Яков Кедми: "Россия - не Советский Союз". Интервью по субботам
АВТОР:
Я давно хотела взять интервью у этого человека, который не стесняется в выражениях, высказывает парадоксальные мысли, дает резкие оценки, часто критикует и, кажется, никогда не бывает доволен. Себя он называет реалистом и считает, что ситуацию нужно воспринимать такой, какова она есть, и не пытаться подгонять ее под собственные убеждения и представления. Поэтому я обратилась к нему именно сегодня, в ситуации беспрецедентной, и оттого пугающей и непонятной. Мой сегодняшний собеседник – бывший начальник службы "Натив" Яков Кедми, и встречались мы, как и многие сейчас, виртуально.
- Яков, ведь вы в юности были борцом с советским режимом, вы отказались служить в советской армии, требовали позволить вам уехать в Израиль, и эта борьба далась вам нелегко. Теперь же, спустя столько лет, вы приезжаете в Москву, выступаете на телевидении, критикуете Запад и хвалите нынешнюю власть. Как это произошла такая метаморфоза?

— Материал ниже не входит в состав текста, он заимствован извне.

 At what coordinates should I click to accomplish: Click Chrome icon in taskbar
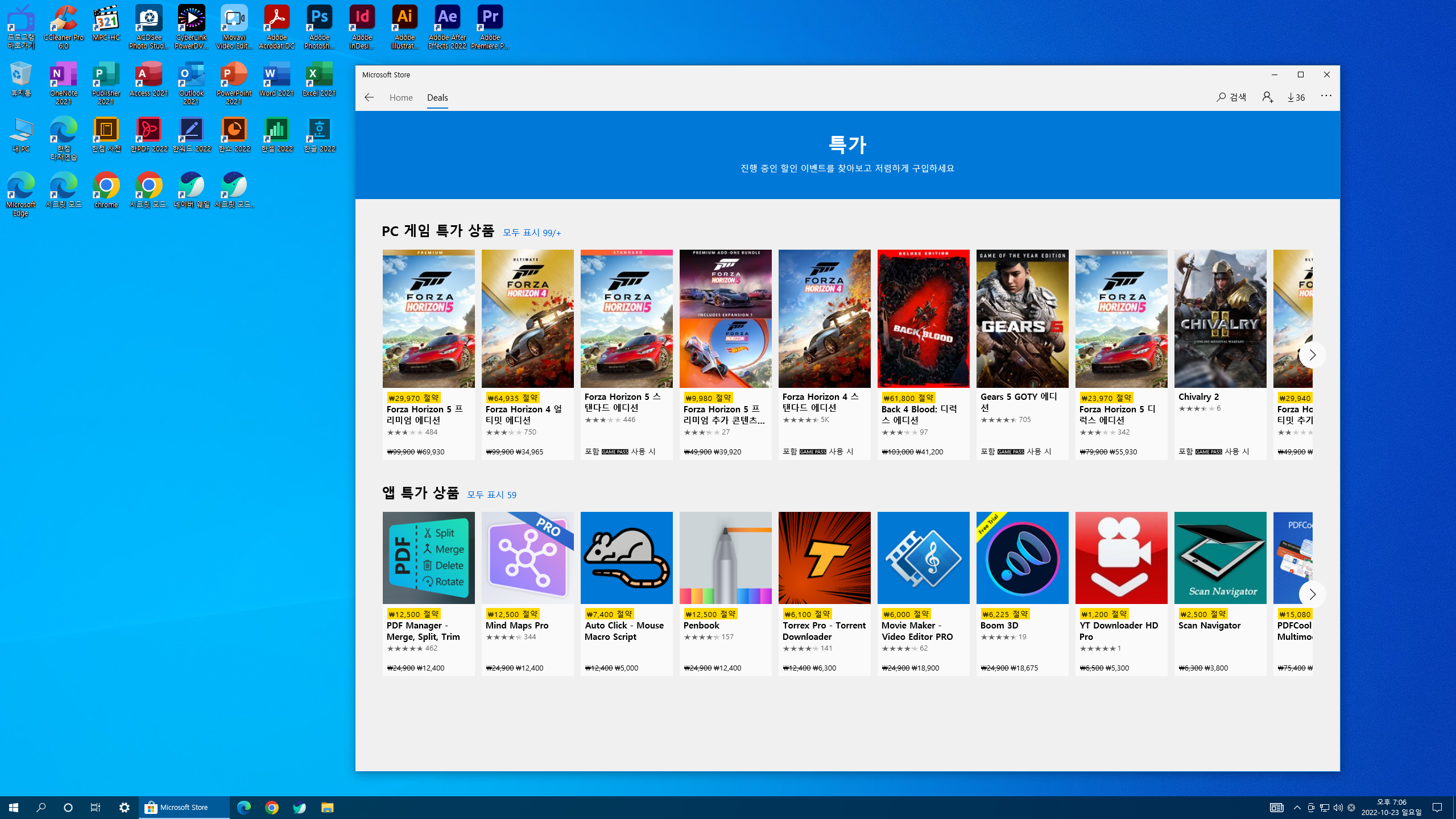[272, 807]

- В этом есть определенная неточность. Если посмотреть на биографии всех израильских деятелей, то мы увидим, что они приехали в Израиль в возрасте восемнадцати-двадцати лет. Это нормальный возраст, когда человек пытается найти свое место в жизни. Я не боролся против советской власти, я боролся с советской властью по одной причине: она препятствовала моему выезду в Израиль. Меня не устраивали две вещи: политика Советского Союза по отношению к государству Израиль и по отношению к евреям.
- Отказаться от советского гражданства, будучи в СССР – это, мягко говоря, нестандартный поступок.
- До меня этого никто не делал. Те, кто отказывался, были за пределами страны. Но если не в этом возрасте, то, когда это делать? Кроме того, я всегда говорил: в Израиле мои сверстники рискуют жизнью за свою страну. А я чем рискую?
- Свободой, например.
- Ну, свобода – это не жизнь все-таки. Я в то время прощупывал границы, пытался понять, насколько далеко зайдет советская власть. При этом я действовал в рамках закона. Я не сжигал свой паспорт, как мне предлагали некоторые. Я довольно внимательно ознакомился с Уголовным кодексом СССР, поэтому действовал исключительно аккуратно.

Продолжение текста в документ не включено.